>> begin EXERCISE INPUTS

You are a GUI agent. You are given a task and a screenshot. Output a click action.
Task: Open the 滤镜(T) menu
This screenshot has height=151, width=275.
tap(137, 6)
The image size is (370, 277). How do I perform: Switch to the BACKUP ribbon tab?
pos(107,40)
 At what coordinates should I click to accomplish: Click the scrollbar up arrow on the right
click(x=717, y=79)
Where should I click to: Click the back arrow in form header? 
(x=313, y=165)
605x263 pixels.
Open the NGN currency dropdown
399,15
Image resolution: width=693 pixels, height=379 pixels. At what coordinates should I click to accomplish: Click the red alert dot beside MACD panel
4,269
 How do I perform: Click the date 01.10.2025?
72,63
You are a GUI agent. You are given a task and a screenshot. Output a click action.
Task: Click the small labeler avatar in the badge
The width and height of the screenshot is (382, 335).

>> end EXERCISE INPUTS

**DIRECTIVE**
Pull out each line of the data above that contains the word "perform".

**OUTPUT FOR THIS EXERCISE**
The image size is (370, 277). How do I perform: Switch to the BACKUP ribbon tab?
 How do I perform: Click the date 01.10.2025?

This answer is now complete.